→ EXERCISE REQUIREMENTS
Give the entries again, precisely as they were written.

[Stored records]
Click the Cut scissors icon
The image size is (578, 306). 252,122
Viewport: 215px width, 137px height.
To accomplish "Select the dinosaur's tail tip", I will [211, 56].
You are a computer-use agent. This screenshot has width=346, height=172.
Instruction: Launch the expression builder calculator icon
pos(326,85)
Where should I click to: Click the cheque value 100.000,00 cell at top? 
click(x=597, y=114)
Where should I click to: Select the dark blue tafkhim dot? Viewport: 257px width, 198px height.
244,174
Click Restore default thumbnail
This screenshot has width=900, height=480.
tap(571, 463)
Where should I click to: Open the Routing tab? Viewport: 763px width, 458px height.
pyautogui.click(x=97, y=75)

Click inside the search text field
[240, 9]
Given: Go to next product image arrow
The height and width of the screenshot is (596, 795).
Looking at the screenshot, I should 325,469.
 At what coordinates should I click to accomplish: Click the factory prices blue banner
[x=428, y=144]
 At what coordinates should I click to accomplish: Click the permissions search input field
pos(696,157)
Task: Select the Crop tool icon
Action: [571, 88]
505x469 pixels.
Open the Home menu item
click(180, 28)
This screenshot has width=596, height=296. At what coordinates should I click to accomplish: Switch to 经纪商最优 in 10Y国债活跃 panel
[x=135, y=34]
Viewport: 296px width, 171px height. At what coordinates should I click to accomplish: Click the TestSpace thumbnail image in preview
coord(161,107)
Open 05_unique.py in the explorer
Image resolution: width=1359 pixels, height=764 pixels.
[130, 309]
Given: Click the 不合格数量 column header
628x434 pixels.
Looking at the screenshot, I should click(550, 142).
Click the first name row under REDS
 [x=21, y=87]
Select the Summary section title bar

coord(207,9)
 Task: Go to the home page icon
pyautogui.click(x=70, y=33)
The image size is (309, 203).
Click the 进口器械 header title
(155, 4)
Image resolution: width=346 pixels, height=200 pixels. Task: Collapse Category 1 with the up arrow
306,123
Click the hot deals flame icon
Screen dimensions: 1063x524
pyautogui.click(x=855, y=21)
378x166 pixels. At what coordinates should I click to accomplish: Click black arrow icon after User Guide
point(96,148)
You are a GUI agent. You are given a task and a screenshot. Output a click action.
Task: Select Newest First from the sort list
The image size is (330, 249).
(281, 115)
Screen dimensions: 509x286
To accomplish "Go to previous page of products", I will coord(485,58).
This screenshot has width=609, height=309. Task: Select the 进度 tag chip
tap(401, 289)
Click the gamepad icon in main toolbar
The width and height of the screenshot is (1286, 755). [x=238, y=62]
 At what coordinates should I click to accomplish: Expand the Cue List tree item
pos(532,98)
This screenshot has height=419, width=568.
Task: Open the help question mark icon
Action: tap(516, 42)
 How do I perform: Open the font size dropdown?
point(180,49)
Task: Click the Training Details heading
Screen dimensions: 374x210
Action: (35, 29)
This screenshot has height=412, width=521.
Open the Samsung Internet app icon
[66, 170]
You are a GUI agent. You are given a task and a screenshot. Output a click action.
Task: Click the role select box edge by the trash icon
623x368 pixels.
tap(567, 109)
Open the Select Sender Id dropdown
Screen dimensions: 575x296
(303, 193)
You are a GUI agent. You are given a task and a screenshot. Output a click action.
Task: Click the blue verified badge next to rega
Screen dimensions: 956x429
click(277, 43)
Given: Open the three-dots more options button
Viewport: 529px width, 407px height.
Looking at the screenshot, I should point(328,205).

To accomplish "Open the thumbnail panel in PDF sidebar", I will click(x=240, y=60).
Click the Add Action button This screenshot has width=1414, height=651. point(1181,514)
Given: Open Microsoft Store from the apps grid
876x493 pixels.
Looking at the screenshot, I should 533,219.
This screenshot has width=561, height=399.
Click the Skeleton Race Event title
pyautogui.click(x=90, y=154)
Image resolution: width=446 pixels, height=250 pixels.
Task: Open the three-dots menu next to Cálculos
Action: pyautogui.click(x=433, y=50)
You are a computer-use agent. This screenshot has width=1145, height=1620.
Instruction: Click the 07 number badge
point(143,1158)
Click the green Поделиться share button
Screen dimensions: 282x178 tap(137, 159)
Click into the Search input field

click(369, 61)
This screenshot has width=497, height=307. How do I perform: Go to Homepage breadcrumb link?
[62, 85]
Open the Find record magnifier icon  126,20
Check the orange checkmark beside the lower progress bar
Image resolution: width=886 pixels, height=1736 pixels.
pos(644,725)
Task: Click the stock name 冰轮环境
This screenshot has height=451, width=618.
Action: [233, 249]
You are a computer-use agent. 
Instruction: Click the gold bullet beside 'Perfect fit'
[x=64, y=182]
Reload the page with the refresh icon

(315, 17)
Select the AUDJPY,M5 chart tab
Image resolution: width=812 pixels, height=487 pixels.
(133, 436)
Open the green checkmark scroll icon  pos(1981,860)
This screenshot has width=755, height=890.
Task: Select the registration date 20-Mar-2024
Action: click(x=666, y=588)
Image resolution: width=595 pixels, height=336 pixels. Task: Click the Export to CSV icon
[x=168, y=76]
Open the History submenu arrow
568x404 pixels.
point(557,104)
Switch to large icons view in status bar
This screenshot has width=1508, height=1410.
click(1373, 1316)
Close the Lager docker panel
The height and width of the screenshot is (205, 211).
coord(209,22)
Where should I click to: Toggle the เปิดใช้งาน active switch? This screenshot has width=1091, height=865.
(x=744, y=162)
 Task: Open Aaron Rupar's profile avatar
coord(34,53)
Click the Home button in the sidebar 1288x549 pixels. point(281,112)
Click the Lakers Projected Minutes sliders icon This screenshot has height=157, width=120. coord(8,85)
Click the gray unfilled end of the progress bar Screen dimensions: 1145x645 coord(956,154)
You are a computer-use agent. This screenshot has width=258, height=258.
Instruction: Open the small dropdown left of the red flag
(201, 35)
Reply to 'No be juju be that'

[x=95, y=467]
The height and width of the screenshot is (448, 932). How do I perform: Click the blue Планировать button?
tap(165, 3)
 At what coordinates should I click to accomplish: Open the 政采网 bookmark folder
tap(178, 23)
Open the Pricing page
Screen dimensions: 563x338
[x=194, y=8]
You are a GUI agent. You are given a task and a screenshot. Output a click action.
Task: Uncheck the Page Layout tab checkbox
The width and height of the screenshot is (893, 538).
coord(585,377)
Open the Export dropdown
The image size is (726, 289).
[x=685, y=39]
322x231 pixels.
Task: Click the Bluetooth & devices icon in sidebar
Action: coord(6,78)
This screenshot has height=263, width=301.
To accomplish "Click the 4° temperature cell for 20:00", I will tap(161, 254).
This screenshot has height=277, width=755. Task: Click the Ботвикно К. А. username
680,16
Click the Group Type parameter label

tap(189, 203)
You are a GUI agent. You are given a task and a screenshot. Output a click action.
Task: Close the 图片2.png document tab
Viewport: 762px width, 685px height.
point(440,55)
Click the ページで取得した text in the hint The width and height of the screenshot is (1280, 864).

→ THE COMPLETED TASK
Click the Cut scissors icon
The image size is (578, 306). 252,122
Viewport: 215px width, 137px height.
To accomplish "Select the dinosaur's tail tip", I will [211, 56].
You are a computer-use agent. This screenshot has width=346, height=172.
Instruction: Launch the expression builder calculator icon
pos(326,85)
Where should I click to: Click the cheque value 100.000,00 cell at top? 
click(x=597, y=114)
Where should I click to: Select the dark blue tafkhim dot? Viewport: 257px width, 198px height.
244,174
Click Restore default thumbnail
This screenshot has width=900, height=480.
tap(571, 463)
Where should I click to: Open the Routing tab? Viewport: 763px width, 458px height.
pyautogui.click(x=97, y=75)

Click inside the search text field
[240, 9]
Given: Go to next product image arrow
The height and width of the screenshot is (596, 795).
Looking at the screenshot, I should 325,469.
 At what coordinates should I click to accomplish: Click the factory prices blue banner
[x=428, y=144]
 At what coordinates should I click to accomplish: Click the permissions search input field
pos(696,157)
Task: Select the Crop tool icon
Action: [571, 88]
505x469 pixels.
Open the Home menu item
click(180, 28)
This screenshot has width=596, height=296. At what coordinates should I click to accomplish: Switch to 经纪商最优 in 10Y国债活跃 panel
[x=135, y=34]
Viewport: 296px width, 171px height. At what coordinates should I click to accomplish: Click the TestSpace thumbnail image in preview
coord(161,107)
Open 05_unique.py in the explorer
Image resolution: width=1359 pixels, height=764 pixels.
[130, 309]
Given: Click the 不合格数量 column header
628x434 pixels.
Looking at the screenshot, I should click(550, 142).
Click the first name row under REDS
 [x=21, y=87]
Select the Summary section title bar

coord(207,9)
 Task: Go to the home page icon
pyautogui.click(x=70, y=33)
The image size is (309, 203).
Click the 进口器械 header title
(155, 4)
Image resolution: width=346 pixels, height=200 pixels. Task: Collapse Category 1 with the up arrow
306,123
Click the hot deals flame icon
Screen dimensions: 1063x524
pyautogui.click(x=855, y=21)
378x166 pixels. At what coordinates should I click to accomplish: Click black arrow icon after User Guide
point(96,148)
You are a GUI agent. You are given a task and a screenshot. Output a click action.
Task: Select Newest First from the sort list
The image size is (330, 249).
(281, 115)
Screen dimensions: 509x286
To accomplish "Go to previous page of products", I will coord(485,58).
This screenshot has width=609, height=309. Task: Select the 进度 tag chip
tap(401, 289)
Click the gamepad icon in main toolbar
The width and height of the screenshot is (1286, 755). [x=238, y=62]
 At what coordinates should I click to accomplish: Expand the Cue List tree item
pos(532,98)
This screenshot has height=419, width=568.
Task: Open the help question mark icon
Action: tap(516, 42)
 How do I perform: Open the font size dropdown?
point(180,49)
Task: Click the Training Details heading
Screen dimensions: 374x210
Action: (35, 29)
This screenshot has height=412, width=521.
Open the Samsung Internet app icon
[66, 170]
You are a GUI agent. You are given a task and a screenshot. Output a click action.
Task: Click the role select box edge by the trash icon
623x368 pixels.
tap(567, 109)
Open the Select Sender Id dropdown
Screen dimensions: 575x296
(303, 193)
You are a GUI agent. You are given a task and a screenshot. Output a click action.
Task: Click the blue verified badge next to rega
Screen dimensions: 956x429
click(277, 43)
Given: Open the three-dots more options button
Viewport: 529px width, 407px height.
Looking at the screenshot, I should point(328,205).

To accomplish "Open the thumbnail panel in PDF sidebar", I will click(x=240, y=60).
Click the Add Action button This screenshot has width=1414, height=651. point(1181,514)
Given: Open Microsoft Store from the apps grid
876x493 pixels.
Looking at the screenshot, I should 533,219.
This screenshot has width=561, height=399.
Click the Skeleton Race Event title
pyautogui.click(x=90, y=154)
Image resolution: width=446 pixels, height=250 pixels.
Task: Open the three-dots menu next to Cálculos
Action: pyautogui.click(x=433, y=50)
You are a computer-use agent. This screenshot has width=1145, height=1620.
Instruction: Click the 07 number badge
point(143,1158)
Click the green Поделиться share button
Screen dimensions: 282x178 tap(137, 159)
Click into the Search input field

click(369, 61)
This screenshot has width=497, height=307. How do I perform: Go to Homepage breadcrumb link?
[62, 85]
Open the Find record magnifier icon  126,20
Check the orange checkmark beside the lower progress bar
Image resolution: width=886 pixels, height=1736 pixels.
pos(644,725)
Task: Click the stock name 冰轮环境
This screenshot has height=451, width=618.
Action: [233, 249]
You are a computer-use agent. 
Instruction: Click the gold bullet beside 'Perfect fit'
[x=64, y=182]
Reload the page with the refresh icon

(315, 17)
Select the AUDJPY,M5 chart tab
Image resolution: width=812 pixels, height=487 pixels.
(133, 436)
Open the green checkmark scroll icon  pos(1981,860)
This screenshot has width=755, height=890.
Task: Select the registration date 20-Mar-2024
Action: click(x=666, y=588)
Image resolution: width=595 pixels, height=336 pixels. Task: Click the Export to CSV icon
[x=168, y=76]
Open the History submenu arrow
568x404 pixels.
point(557,104)
Switch to large icons view in status bar
This screenshot has width=1508, height=1410.
click(1373, 1316)
Close the Lager docker panel
The height and width of the screenshot is (205, 211).
coord(209,22)
Where should I click to: Toggle the เปิดใช้งาน active switch? This screenshot has width=1091, height=865.
(x=744, y=162)
 Task: Open Aaron Rupar's profile avatar
coord(34,53)
Click the Home button in the sidebar 1288x549 pixels. point(281,112)
Click the Lakers Projected Minutes sliders icon This screenshot has height=157, width=120. coord(8,85)
Click the gray unfilled end of the progress bar Screen dimensions: 1145x645 coord(956,154)
You are a computer-use agent. This screenshot has width=258, height=258.
Instruction: Open the small dropdown left of the red flag
(201, 35)
Reply to 'No be juju be that'

[x=95, y=467]
The height and width of the screenshot is (448, 932). How do I perform: Click the blue Планировать button?
tap(165, 3)
 At what coordinates should I click to accomplish: Open the 政采网 bookmark folder
tap(178, 23)
Open the Pricing page
Screen dimensions: 563x338
[x=194, y=8]
You are a GUI agent. You are given a task and a screenshot. Output a click action.
Task: Uncheck the Page Layout tab checkbox
The width and height of the screenshot is (893, 538).
coord(585,377)
Open the Export dropdown
The image size is (726, 289).
[x=685, y=39]
322x231 pixels.
Task: Click the Bluetooth & devices icon in sidebar
Action: coord(6,78)
This screenshot has height=263, width=301.
To accomplish "Click the 4° temperature cell for 20:00", I will tap(161, 254).
This screenshot has height=277, width=755. Task: Click the Ботвикно К. А. username
680,16
Click the Group Type parameter label

tap(189, 203)
You are a GUI agent. You are given a task and a screenshot. Output a click action.
Task: Close the 图片2.png document tab
Viewport: 762px width, 685px height.
point(440,55)
Click the ページで取得した text in the hint The width and height of the screenshot is (1280, 864).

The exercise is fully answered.